Ratner, who began his tenure at the temple in July, invited his congregation to rededicate the hallowed ground of their longtime sanctuary in many ways, including collecting colored stones to place at a Tree of Life, collecting testimonials of memories from the old campus, and having congregants grow trees that they can later replant when the synagogue and campus is rebuilt in three to four years.
The communal memorial gathering marks the one-year anniversary of the Eaton fire, which burned thousands of homes and killed at least 19 people.
Los Angeles County Supervisor Kathryn Barger, who received an award at the event, acknowledged the next day’s anniversary will be a difficult one for her, even as she thanked the Jewish community for making her a better leader.
“Tonight, I look at this as a time of hope, of what can be done when we work together,” she said.
Mournful Kaddish were sung to tally the losses: the synagogue and campus, including the B’nai Simcha Community Preschool, which served 400 families, and the original building, which was constructed in 1941. About 15 member families lost their homes in the blaze, and many remain displaced.
“Many people haven’t even been able to handle driving by before tonight,” Melissa Levy, executive director of the temple, said of the temple’s 430 member units, which include individuals or families. The sacred space they knew looks different now, she added, but they can look at it as a clean slate.
Without its buildings, congregants celebrated Shabbat at donated spaces, such as Mayfield Senior School in Pasadena, before renting offices at First United Methodist Church in Pasadena. The preschool has found new quarters at Frostig School down the street from their original site. Jewish holidays were celebrated in members’ homes or rented locations such as Caltech in Pasadena.

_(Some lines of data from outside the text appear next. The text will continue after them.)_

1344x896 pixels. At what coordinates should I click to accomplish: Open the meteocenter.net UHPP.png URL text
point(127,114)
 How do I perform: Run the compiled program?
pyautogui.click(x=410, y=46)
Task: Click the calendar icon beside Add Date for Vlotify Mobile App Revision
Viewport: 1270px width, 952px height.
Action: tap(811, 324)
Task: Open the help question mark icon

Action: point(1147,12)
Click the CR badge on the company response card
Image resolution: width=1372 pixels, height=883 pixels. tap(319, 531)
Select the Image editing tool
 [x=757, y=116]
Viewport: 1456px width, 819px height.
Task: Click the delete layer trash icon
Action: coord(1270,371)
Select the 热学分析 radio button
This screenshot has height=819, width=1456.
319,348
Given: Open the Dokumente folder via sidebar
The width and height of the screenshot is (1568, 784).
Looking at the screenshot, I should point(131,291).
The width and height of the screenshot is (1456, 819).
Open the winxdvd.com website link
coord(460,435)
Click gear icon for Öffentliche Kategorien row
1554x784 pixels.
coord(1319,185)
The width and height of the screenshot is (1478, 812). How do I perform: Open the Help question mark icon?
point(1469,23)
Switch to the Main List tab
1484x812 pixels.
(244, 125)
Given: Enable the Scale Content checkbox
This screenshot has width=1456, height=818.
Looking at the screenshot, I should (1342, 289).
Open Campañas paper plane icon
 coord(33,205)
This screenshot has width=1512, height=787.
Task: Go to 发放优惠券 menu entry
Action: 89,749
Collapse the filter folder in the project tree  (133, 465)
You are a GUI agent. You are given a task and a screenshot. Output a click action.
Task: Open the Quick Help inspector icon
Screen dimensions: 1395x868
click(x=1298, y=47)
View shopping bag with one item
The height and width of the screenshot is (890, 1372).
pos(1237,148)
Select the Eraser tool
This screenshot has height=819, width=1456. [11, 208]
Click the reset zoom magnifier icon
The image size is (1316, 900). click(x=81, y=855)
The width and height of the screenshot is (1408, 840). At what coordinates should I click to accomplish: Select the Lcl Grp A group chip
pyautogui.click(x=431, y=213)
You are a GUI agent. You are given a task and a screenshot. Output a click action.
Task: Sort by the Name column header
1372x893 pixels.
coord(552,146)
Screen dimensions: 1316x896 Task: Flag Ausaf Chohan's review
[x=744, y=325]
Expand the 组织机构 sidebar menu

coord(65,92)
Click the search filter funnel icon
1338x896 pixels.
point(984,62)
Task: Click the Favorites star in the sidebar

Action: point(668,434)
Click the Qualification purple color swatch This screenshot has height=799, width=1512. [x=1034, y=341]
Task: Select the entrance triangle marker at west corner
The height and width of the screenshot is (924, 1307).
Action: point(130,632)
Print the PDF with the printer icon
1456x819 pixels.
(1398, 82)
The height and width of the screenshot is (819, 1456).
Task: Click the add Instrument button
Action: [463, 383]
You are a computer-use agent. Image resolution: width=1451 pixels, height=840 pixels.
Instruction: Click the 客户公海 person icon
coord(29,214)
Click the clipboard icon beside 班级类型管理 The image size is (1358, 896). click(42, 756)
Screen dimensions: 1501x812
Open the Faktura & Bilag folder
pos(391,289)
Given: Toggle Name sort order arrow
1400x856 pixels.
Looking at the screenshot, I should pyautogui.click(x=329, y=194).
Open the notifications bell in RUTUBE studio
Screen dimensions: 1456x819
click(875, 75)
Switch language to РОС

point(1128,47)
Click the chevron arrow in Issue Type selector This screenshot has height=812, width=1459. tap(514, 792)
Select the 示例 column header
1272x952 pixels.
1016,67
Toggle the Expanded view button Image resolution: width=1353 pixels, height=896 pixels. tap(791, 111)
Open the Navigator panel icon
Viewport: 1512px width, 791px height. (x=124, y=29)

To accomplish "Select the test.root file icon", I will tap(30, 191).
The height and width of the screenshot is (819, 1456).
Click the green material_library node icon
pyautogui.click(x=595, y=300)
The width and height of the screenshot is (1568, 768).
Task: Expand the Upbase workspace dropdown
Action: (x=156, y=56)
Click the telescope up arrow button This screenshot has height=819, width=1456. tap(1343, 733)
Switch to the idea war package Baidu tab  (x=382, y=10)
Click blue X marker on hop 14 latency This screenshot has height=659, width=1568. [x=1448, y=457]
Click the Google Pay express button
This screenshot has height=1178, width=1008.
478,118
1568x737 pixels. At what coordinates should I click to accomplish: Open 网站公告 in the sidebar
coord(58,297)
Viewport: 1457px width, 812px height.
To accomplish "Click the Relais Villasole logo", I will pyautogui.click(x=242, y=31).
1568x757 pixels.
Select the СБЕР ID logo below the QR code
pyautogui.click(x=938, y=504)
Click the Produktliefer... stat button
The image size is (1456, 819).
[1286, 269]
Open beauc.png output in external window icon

Cantor Ruth Berman Harris, her husband and a team of temple members saved the temple’s 13 Torah scrolls the night the blaze exploded. The Torah scrolls are now safely in the keeping of the Huntington Library in San Marino.
According to the Jewish Federation Los Angeles, between 45,000 and 59,000 Jewish households were affected bv the fires, or a total of about 147,000 people. The federation raised just over $9 million for its Wildfire Crisis Relief Fund, with about 70% of that total coming from out of state donors.
Theresa Brekan of Pasadena, is the operations manager for the temple. Her job now includes juggling two sites and any rentals they need for events and programs. Returning to the cleared lot of the temple for the first time since the fires, Brekan said she got chills.
“There were so many memories in this place, and I can still feel the love,” she said.